29 January 2013
How the Scotsman
used to be a very
Paul F Cockburn
He was everywhere in 1978
If 'the days of our years' are indeed 'threescore years and ten', then 1978 is just half a biblical lifetime ago; and yet, while recently looking back at editions of the Scotsman from that year (while researching another article) I was often struck by just how distant a world it actually seemed. A place in which even the most common man was still accorded the dignity of the title 'Mr'; and where the Scotsman chose to place its financial and business, foreign, parliamentary and (even) farming news before anything brazenly domestic.
I was 14 in 1978 but didn't spend much of my time reading the Scotsman. I was more concerned about Doctor Who's search for the 'Key to Time', the horrendous ubiquity of 'Olivia-Newton-John-Travolta' in the charts and (on a personal note) the hairy consequences of puberty, which were in turn mildly complicated by my nascent homosexualist leanings. So, my recent reading of those 1978 editions of the Scotsman is grounded in hindsight rather than nostalgia.
Take, for example, the paper's report on how the then Liberal leader David Steel, being interviewed on BBC Radio 2's Jimmy Young Show, 'dropped a delicate fly on the pool where the Tories lurk' by suggesting the possibility of a future Lib-Tory pact – as long as they were 'going to make a move towards electoral reform'. From the vantage point of 2013, three things are clear: firstly, the Tories didn't make any such moves, not then, not now; secondly, politicians were 'spinning' policy ideas outside of parliament well before the arrival of breakfast television; and, thirdly, today's news journalists are all-too-clearly lacking when it comes to the metaphor department.

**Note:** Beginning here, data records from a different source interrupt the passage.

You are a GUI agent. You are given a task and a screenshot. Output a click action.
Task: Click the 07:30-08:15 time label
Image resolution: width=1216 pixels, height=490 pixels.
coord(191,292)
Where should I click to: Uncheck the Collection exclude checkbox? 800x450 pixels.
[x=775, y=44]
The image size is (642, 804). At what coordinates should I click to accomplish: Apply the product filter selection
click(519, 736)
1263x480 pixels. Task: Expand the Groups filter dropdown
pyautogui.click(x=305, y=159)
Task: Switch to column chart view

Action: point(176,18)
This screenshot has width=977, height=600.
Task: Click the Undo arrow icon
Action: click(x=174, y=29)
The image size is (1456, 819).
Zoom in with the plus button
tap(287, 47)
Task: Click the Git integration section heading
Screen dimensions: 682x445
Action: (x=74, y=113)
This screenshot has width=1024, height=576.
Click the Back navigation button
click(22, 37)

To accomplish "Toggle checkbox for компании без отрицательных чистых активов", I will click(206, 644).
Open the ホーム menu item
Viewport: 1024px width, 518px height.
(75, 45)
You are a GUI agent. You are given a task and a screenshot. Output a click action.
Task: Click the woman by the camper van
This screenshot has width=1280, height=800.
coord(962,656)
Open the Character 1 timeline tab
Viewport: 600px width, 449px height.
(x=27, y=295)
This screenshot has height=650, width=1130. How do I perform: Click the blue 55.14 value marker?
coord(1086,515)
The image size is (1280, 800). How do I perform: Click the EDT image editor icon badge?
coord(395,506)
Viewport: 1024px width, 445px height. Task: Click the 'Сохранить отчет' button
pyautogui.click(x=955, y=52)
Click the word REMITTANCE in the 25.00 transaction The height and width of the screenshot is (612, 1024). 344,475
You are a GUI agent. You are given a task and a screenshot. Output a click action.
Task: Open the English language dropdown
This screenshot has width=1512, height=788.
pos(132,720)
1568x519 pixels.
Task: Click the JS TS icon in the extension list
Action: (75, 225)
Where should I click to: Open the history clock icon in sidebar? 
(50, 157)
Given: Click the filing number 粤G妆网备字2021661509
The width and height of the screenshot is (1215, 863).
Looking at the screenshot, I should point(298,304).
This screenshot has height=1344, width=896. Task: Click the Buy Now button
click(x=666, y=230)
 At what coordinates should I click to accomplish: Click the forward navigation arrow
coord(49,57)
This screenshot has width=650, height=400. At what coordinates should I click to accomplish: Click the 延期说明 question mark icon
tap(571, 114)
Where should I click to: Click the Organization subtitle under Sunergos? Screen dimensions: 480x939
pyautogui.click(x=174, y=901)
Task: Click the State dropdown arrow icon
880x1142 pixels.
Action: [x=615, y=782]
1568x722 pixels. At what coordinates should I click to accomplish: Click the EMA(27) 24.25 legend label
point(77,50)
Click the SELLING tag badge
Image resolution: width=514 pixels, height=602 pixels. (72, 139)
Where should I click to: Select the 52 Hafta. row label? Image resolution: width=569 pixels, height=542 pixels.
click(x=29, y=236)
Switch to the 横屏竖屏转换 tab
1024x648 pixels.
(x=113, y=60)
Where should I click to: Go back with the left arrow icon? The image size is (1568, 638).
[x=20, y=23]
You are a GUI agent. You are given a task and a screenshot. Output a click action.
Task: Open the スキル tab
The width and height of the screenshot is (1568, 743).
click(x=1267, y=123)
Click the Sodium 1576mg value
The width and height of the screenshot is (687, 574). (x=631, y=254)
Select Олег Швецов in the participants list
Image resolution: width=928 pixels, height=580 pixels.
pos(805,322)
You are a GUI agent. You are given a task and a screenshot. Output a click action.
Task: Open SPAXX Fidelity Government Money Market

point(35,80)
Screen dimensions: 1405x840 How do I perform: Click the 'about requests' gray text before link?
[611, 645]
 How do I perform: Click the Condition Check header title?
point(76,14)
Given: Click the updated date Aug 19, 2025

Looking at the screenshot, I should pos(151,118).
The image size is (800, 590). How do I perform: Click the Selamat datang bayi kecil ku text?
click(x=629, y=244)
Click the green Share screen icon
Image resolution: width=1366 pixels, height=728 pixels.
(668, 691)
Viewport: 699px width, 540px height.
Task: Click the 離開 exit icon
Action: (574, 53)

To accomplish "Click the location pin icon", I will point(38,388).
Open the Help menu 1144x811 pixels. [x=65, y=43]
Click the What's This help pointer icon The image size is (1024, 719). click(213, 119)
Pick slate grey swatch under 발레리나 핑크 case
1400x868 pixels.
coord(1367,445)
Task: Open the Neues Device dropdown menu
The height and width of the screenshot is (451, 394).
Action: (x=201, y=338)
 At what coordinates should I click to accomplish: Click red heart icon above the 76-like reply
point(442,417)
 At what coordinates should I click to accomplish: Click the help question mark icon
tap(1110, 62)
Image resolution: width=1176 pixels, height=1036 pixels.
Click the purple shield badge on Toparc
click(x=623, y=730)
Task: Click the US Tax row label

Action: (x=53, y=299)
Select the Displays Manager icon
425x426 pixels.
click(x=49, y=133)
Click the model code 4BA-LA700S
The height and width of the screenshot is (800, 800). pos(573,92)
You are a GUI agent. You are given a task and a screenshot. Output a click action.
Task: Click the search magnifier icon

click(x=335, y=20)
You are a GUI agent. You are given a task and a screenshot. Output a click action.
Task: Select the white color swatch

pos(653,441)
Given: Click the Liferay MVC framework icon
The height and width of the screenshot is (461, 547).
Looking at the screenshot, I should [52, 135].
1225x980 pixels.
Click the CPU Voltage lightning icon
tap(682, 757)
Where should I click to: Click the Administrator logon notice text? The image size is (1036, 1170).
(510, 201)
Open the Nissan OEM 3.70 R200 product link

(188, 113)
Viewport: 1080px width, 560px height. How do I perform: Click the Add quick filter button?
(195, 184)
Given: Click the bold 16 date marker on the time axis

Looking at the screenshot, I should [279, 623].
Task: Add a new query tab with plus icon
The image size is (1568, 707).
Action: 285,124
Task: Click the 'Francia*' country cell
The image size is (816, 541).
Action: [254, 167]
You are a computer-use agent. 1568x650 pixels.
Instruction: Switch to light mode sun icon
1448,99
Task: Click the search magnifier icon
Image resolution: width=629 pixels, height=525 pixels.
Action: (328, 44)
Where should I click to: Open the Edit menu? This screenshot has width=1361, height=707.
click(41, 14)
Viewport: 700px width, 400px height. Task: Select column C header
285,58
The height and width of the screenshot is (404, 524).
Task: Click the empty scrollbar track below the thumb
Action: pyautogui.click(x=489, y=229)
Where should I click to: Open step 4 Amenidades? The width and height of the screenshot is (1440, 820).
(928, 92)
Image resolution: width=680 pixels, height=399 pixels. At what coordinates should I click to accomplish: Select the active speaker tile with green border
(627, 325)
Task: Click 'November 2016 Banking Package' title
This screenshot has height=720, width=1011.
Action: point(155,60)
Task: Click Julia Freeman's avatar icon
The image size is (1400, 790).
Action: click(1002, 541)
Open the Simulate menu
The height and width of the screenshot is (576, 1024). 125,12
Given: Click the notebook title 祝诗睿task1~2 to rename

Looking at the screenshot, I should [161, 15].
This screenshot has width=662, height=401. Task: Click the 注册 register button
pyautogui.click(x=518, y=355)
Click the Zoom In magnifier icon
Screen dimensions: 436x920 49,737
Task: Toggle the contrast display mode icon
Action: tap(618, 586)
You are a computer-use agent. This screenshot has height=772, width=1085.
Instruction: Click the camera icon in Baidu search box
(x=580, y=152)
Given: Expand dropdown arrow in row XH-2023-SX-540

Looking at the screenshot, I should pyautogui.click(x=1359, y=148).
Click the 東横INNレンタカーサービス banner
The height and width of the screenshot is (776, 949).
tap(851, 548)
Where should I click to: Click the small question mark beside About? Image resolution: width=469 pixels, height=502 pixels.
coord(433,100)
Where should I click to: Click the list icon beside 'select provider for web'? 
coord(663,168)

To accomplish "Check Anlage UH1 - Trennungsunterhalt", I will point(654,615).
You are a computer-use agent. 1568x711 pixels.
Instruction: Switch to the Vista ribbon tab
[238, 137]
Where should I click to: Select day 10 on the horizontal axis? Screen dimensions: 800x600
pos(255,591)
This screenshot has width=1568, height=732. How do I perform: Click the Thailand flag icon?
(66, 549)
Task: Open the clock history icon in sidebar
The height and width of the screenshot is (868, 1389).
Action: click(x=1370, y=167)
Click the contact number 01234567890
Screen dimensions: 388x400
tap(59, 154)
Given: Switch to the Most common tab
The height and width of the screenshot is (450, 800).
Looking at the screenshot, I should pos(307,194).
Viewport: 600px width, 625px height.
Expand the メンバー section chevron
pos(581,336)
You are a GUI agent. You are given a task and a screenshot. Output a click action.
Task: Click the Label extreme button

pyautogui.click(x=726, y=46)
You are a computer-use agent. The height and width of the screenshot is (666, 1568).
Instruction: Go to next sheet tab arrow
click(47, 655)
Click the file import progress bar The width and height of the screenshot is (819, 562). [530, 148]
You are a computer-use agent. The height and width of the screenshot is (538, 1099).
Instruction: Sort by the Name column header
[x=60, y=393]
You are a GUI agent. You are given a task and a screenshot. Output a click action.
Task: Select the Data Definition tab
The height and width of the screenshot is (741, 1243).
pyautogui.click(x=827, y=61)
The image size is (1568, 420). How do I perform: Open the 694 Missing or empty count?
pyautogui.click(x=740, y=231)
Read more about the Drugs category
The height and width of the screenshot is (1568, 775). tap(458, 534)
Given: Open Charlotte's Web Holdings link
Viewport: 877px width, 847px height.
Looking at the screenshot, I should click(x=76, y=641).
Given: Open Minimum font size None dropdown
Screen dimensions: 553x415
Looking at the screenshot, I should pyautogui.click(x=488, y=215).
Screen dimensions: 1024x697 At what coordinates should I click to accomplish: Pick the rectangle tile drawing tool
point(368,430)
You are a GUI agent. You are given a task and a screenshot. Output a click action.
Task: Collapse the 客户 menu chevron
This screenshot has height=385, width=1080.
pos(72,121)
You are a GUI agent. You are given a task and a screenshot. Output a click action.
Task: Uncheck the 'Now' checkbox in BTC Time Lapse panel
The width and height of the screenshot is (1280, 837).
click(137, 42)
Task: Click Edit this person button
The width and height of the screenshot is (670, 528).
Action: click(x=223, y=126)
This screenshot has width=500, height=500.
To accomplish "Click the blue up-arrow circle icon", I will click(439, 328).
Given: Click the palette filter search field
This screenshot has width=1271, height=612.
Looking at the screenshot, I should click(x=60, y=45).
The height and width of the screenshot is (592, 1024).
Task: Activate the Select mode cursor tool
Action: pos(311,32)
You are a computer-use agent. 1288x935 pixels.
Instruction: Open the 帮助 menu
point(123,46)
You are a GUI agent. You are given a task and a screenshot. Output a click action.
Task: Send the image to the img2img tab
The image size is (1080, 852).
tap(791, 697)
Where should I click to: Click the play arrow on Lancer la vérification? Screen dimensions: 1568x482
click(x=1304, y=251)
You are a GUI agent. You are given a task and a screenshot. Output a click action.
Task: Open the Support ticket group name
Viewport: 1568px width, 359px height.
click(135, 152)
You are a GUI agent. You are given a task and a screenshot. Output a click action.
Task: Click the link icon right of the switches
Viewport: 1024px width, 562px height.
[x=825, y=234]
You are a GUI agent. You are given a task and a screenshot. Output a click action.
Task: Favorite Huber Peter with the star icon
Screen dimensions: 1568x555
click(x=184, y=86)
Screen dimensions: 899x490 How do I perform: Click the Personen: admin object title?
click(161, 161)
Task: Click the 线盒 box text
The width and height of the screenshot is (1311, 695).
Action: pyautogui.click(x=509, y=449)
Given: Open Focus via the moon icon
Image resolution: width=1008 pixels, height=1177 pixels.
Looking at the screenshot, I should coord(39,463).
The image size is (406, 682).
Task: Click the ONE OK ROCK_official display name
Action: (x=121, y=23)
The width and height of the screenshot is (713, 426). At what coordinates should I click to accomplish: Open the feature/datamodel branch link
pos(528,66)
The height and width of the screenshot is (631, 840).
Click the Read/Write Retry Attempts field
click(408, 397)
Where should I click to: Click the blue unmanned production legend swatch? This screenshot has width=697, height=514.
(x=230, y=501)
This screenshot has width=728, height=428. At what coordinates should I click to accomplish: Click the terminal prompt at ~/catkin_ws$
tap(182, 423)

Some terrible shadows now obscure other stories I glimpsed while skimming those many '3am editions'. Who can read about the Sex Pistol's bass guitarist Sid Vicious and his girlfriend Nancy Spengen electing to stand trial for possessing drugs without thinking of their subsequent crash and burn? Or how 'little-known actress' Elaine Paige winning the 'coveted' role of Eva Peron in the £400,000 musical 'Evita' is marred by that show's role in Andrew Lloyd Webber's domination of British musical theatre? Yet, of all the stories featured in the pages of the Scotsman that year, the most relevant to today is surely the slow, increasingly Laboured – pun intended – progress of the legislation attempting to shape a devolved Scottish Assembly in Edinburgh and arrange the referendum which would confirm its creation.
It's now difficult to believe, but the Scotsman in 1978 was both liberal and pragmatic. Its declared editorial preference was to see a largely self-governing Scotland within a federal UK, but it supported the proposed Scottish Assembly's 'inadequate and circumscribed powers' on the grounds that they were (a) better than nothing, and (b) a possible first step to an increasingly federal future. Even before the bill was – in the Scotsman's opinion – 'eviscerated by reactionary Peers', the paper admitted the proposals were 'far from satisfactory'; notable 'defects' included the assembly's lack of revenue-raising powers and the unnecessarily complicated division of executive responsibilities between it and the Secretary of State for Scotland.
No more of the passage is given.